Они начали меня подталкивать доложить о материалах президенту. Я и сам понимал, что обязан это сделать. Но мне не хотелось ничего предпринимать до окончания Конституционного совещания, которое намечалось на 12 июля. Поэтому разговор я откладывал. Однако накануне совещания, когда я был на докладе у президента, он спросил о материалах, за которыми ездил Ильюшенко. И тут, конечно, пришлось доложить, что привезены материалы на… Баранникова. Президент побледнел и переспросил:
– На кого?
– На Баранникова и на Дунаева.
– И что там?
– Похоже, взятки.
Борис Николаевич обхватил руками голову и припал к столу. Так он сидел минуты две, покачивая головой. Потом сказал:
– Все нужно тщательно проверить.
Я согласился, но обратил его внимание на то, что нужна секретность и гарантии безопасности на период проверки. Тогда-то и появилось распоряжение президента о создании межведомственной комиссии в составе Ю.Х.Калмыкова, исполнявшего обязанности министра юстиции, В.Ф.Ерина – министра внутренних дел, А.Н.Ильюшенко – начальника Контрольного управления Президента, А.А.Котенкова – начальника ГПУ и А.М.Макарова – адвоката. Комиссии была поставлена задача тщательной проверки этих и других материалов. Координация работы поручалась мне, а обеспечение безопасности – Барсукову.
12 июля в Кремлевском дворце проходило заключительное заседание Конституционного совещания. Я сидел в зале и после окончания совещания мирно беседовал с группой журналистов, когда ко мне подошел мой прикрепленный и сказал, что в комнате президиума меня ждет президент. Захожу в комнату президиума – за столом сидят Ельцин, Черномырдин, Шумейко, Ерин,
Барсуков, Коржаков, Илюшин. Борис Николаевич обращается ко мне:
– Что будем делать с Баранниковым?
Я опешил: еще до проверки материалов конфиденциальность нарушается и нужно думать о каких-то защитных мерах. Виктор Павлович находился на отдыхе в Сочи, но уже сегодня мог получить информацию о материалах и наверняка предпримет свои контрмеры. Я напомнил о необходимости проверки всех материалов, для чего нужно было создать рабочую группу из специалистов. Все с этим согласились, и Борис Николаевич поручил подготовить все документы к завтрашнему дню, до его отлета на отдых в Завидово. Правда, Ерин настоял, чтобы к завтрашнему дню был подготовлен и указ об освобождении Дунаева от должности заместителя министра МВД.

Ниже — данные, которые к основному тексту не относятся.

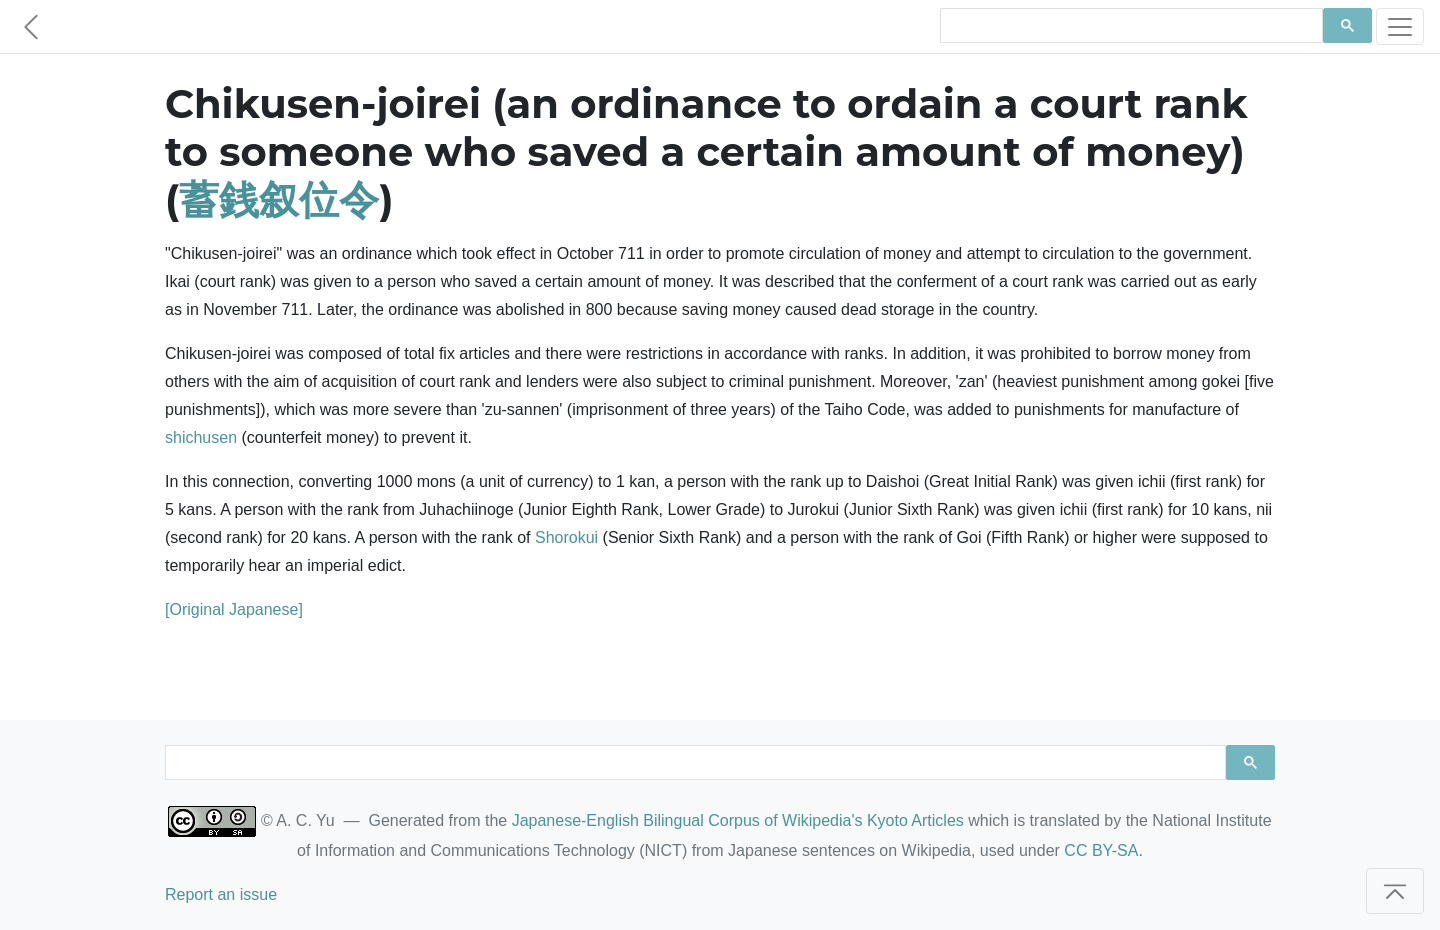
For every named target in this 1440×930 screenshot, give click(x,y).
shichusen (201, 437)
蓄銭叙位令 (279, 199)
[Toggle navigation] (1400, 26)
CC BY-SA (1101, 850)
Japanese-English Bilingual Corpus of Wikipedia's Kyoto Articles (738, 820)
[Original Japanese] (234, 609)
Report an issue (221, 894)
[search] (1129, 26)
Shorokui (566, 537)
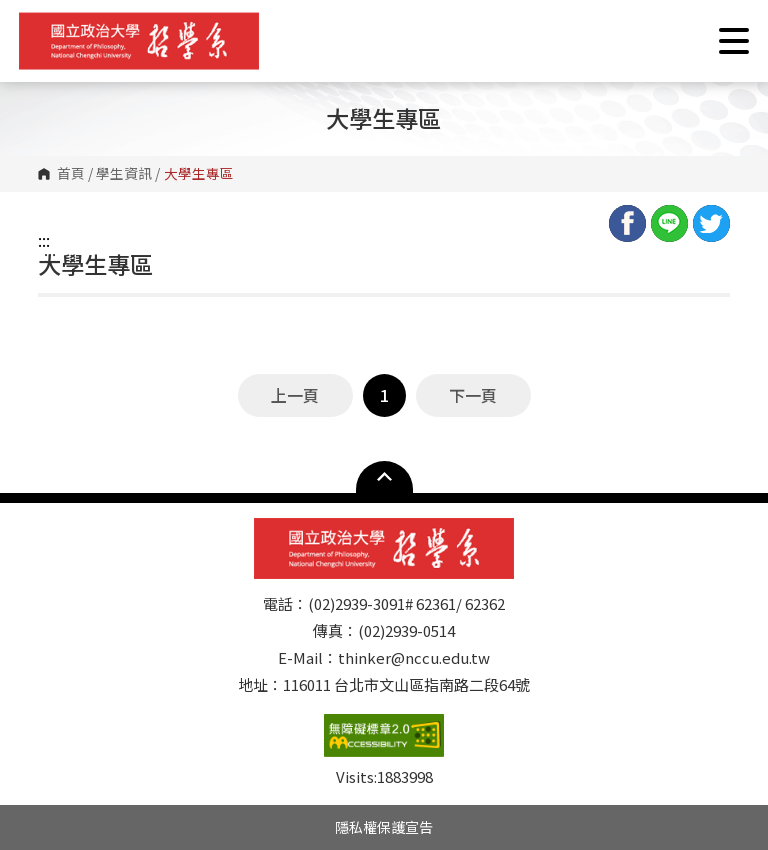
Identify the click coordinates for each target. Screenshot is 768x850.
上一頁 (295, 395)
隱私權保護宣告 (384, 827)
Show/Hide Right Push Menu (734, 41)
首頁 (71, 174)
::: (44, 240)
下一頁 (473, 395)
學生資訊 (124, 174)
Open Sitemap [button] (384, 477)
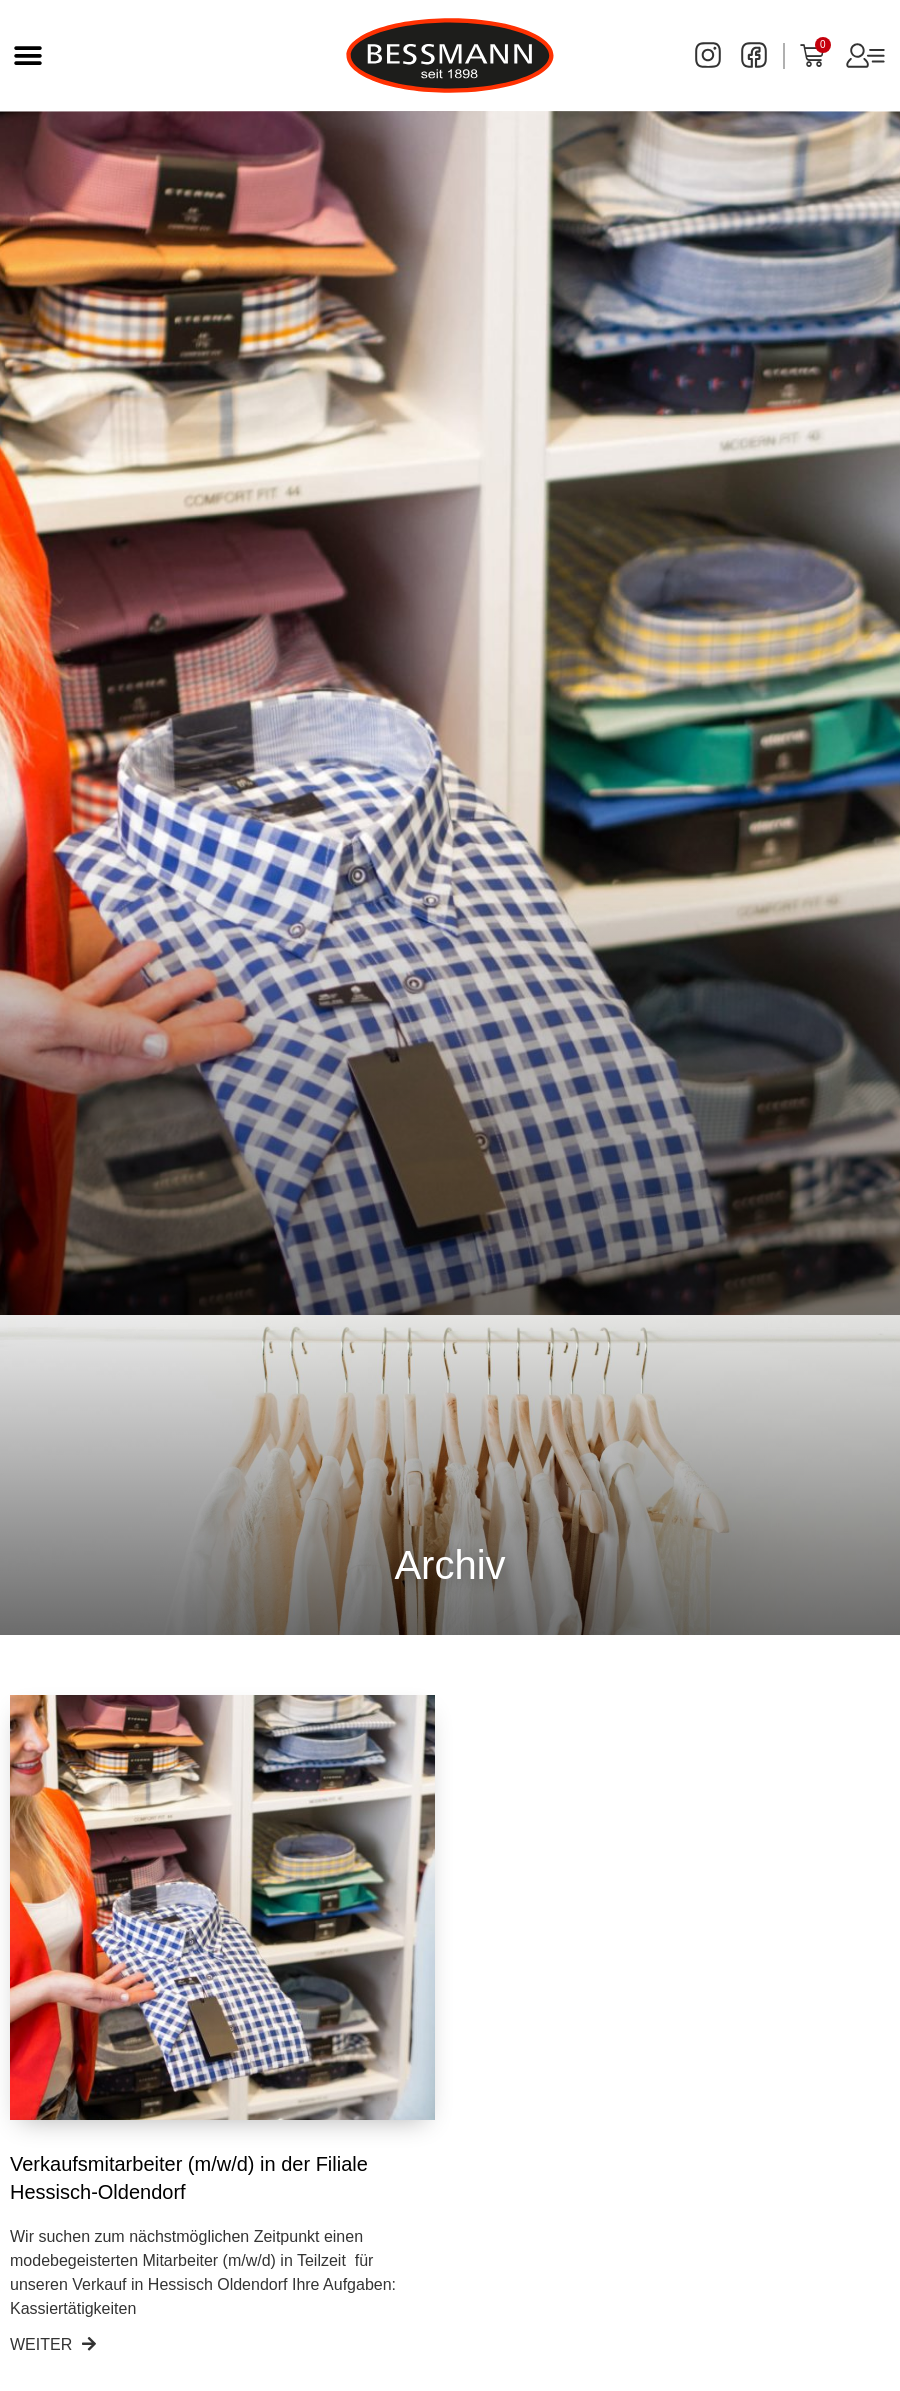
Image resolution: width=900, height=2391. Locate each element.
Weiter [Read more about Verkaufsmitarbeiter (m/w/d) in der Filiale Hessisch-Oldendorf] (53, 2344)
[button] (27, 55)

Вернувшись к себе в кабинет, я срочно стал разыскивать Ю.Х.Калмыкова. Он в это время был на Кавказе. По телефону объяснил ему суть вопроса и сразу получил от него согласие возглавить межведомственную комиссию. В этот же день Калмыков вернулся в Москву.
К утру подготовили необходимые проекты распоряжений, и с ними я выехал в аэропорт «Внуково-2». Туда же приехал и Андрей Макаров с подлинниками документов, чтобы в случае необходимости ответить на вопросы, но он оставался в машине, пока не потребуется его участие.
На проводы Бориса Николаевича собрался узкий круг: Черномырдин, Грачев, Ерин, Илюшин и я. Разложил подготовленные проекты распоряжений президента: один – о создании межведомственной группы Совета Безопасности, второй – об освобождении Баранникова и третий – об освобождении Дунаева. Но здесь вмешался Черномырдин и спросил:
– А что за документы привез Ильюшенко, может быть, это фальшивка?
Я сказал, что документы в оригиналах и, если нужно, Андрей Макаров может дать пояснения по сути, поскольку находится здесь.
– Зачем нам Макаров, давайте документы, мы их посмотрим сами.
Я ответил, что без Макарова документы смотреть нет смысла, тогда уж лучше провести их тщательную проверку межведомственной группой, для чего нужно подписать первое распоряжение. Остальные распоряжения можно отложить до результатов проверки.
Президент придвинул к себе первое распоряжение и подписал его. Тут вмешался Ерин и несколько нервозно попросил подписать и распоряжение об освобождении Дунаева. Президент уже пододвинул его к себе, но Ерин попросил проект для визы, быстро его завизировал, после чего распоряжение подписал президент.
Стали прощаться, Борис Николаевич попросил Черномырдина взять работу межведомственной группы под контроль.
Президент улетел, а Виктор Степанович пригласил всех к другому столу, и меня очень резанули его первые слова, обращенные к Ерину:
– Виктор Федорович, забирай документы, – и, уже обращаясь ко всем остальным: – Имейте в виду, сегодня компромат на Баранникова, а завтра может быть на всех вас. Все надо тщательно проверить.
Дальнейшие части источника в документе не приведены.